Le Caire, 5 septembre 2018

Chers tous, quelques nouvelles !

Une transition vaut mieux qu’une conclusion

Envoyé par l’Œuvre d’Orient auprès des Frères des Ecoles chrétiennes, je suis allé à la rencontre d’un pays envoûtant, aux multiples facettes, sans cesse balloté entre modernité et tradition, doté d’un patrimoine culturel immense, mais subissant une explosion démographique et urbaine anarchique. La raison de mon séjour était bien sûr avant tout ma mission d’enseignement du français oral auprès des Frères, dans les classes du grand primaire du Collège de la Salle. J’ai pu l’enrichir et l’approfondir, avec bien d’autres activités : soutien scolaire et colonies d’hiver et d’été avec la Famille lassalienne, Modélisation des Nations unies avec la Section française, théâtre et journalisme avec le préparatoire. L’accueil des Frères fut très chaleureux, et nous avons pu vivre ensemble une belle fraternité. Qu’ils soient vivement remerciés.

En même temps que je découvrais les coulisses de l’enseignement francophone en Egypte, et l’intimité de la vie en communauté, je me suis investi dans des activités plus personnelles et plus classiques : le scoutisme et l’aumônerie. Je connaissais déjà l’existence d’une troupe au Caire, et c’est assez naturellement que j’en fus le chef de troupe. Elle est rattachée à la paroisse de la Sainte-Famille à Maadi, la quinzaine de scouts sont tous francophones, majoritairement français (et aussi égyptien, libanais, grec, italien, américain), et pas nécessairement catholiques. Après une année de week-ends dans le désert, nous avons campé avec une troupe versaillaise dans les bois de l’Allier. Quant à l’aumônerie, elle se forma à proprement parler au deuxième semestre, lorsque nous étions arrivés à une bonne dizaine de Français catholiques, gravitant autour des dominicains, regroupant des jeunes professionnels, des volontaires dans l’enseignement comme moi, à la bibliothèque de l’IDEO, ou encore dans un foyer de personnes âgées, des étudiants en arabe à l’Institut français ou encore à l’Université du Caire. Nous alternions chorale et étude des lettres de Saint Paul, accompagnés et éclairés par un frère dominicain, celui-ci même qui était également l’aumônier de la troupe, qu’il soit vivement remercié. Bien sûr, c’est avec ce petit noyau, parfois élargi, que j’ai sillonné avec émerveillement une grosse partie du Caire et de l’Egypte.

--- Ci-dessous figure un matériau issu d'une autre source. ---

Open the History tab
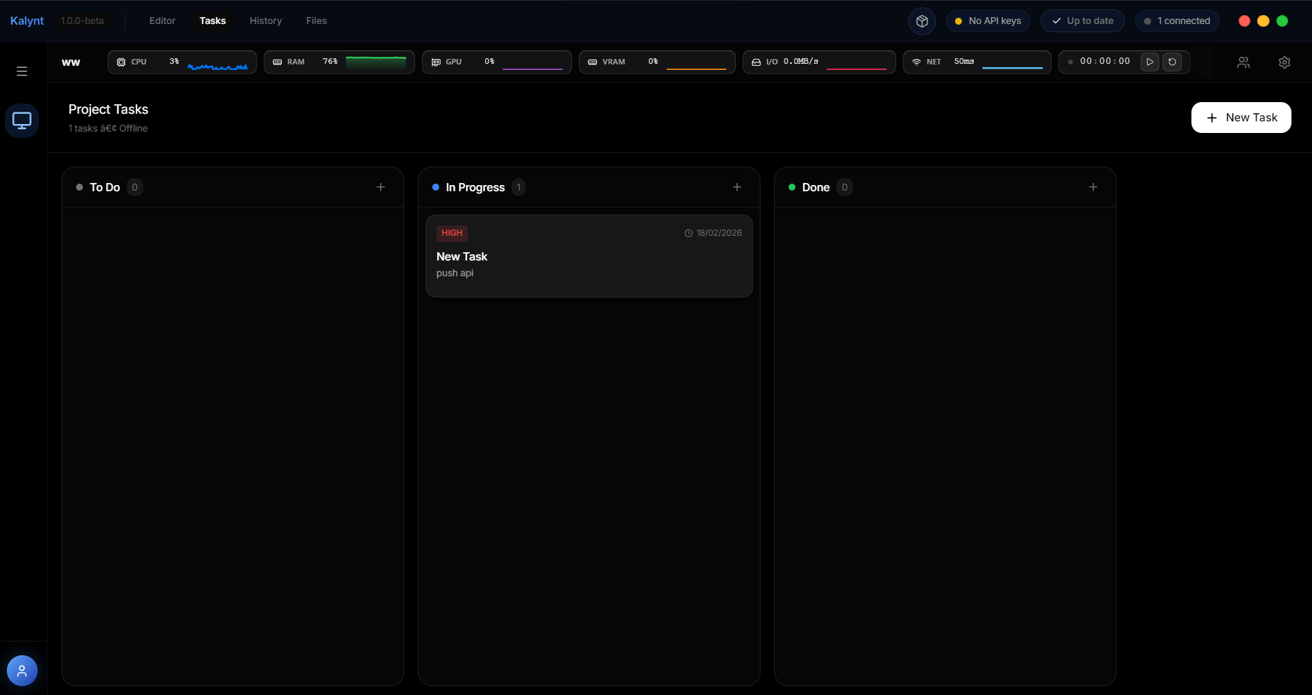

Ainsi, si dépaysement il y a bien eu, le déracinement n’en fut pas pour autant total, par la fréquentation de la communauté des Français expatriés d’une part, et par l’intégration auprès de la communauté francophone au sens plus large d’autre part. J’ai évidemment énormément appris sur l’Egypte et sa langue, sa culture, sa religion si étrangères. J’ai également pénétré dans un monde inconnu, insoupçonné, pourtant réel et duquel j’avais toujours fait partie : le monde de la francophonie. Bien que perdant en qualité et en proportion, les francophones d’Egypte restent une minorité vivante et vibrante, fiers de leur particularisme. Leur amour pour la France et leur attachement à la langue française sauraient faire pâlir bon nombre de Français.

La francophonie en Egypte a un quasi-corollaire : les minorités chrétiennes. Non pas que la francophonie soit l’apanage des chrétiens, ni encore que tous les chrétiens soient francophones, loin de là. Résumons-en, malheureusement brièvement, les raisons. Au XIXe siècle, Mehmet Ali prit exemple sur la France pour moderniser son pays, et la langue française devient alors celle de la modernité, modernité qui a toujours attiré les minorités. Le français s’est rapidement imposé langue du droit, de la diplomatie et du commerce, de l’élite égyptienne et enfin transcommunautaire (remplaçant l’italien), et donc des minorités, naturellement tournées vers l’extérieur. Concomitamment, la France poursuivait sa longue tradition de protection des chrétiens d’Orient, commencée avec les capitulations au XVIe siècle. Les rapports privilégiés, parfois teintés de clientélisme, entre la France et les chrétiens d’Orient font que beaucoup parmi ceux-ci parlent français. C’est aussi au XIXe que des dizaines d’écoles catholiques d’enseignement français sont créées par des congrégations françaises, offrant éducation de qualité à coût réduit, où les minorités chrétiennes sont toujours aujourd’hui surreprésentées par rapport aux musulmans, dans des écoles à présent enseignant en français sauf les matières nationales : arabe, histoire et géographie, religion.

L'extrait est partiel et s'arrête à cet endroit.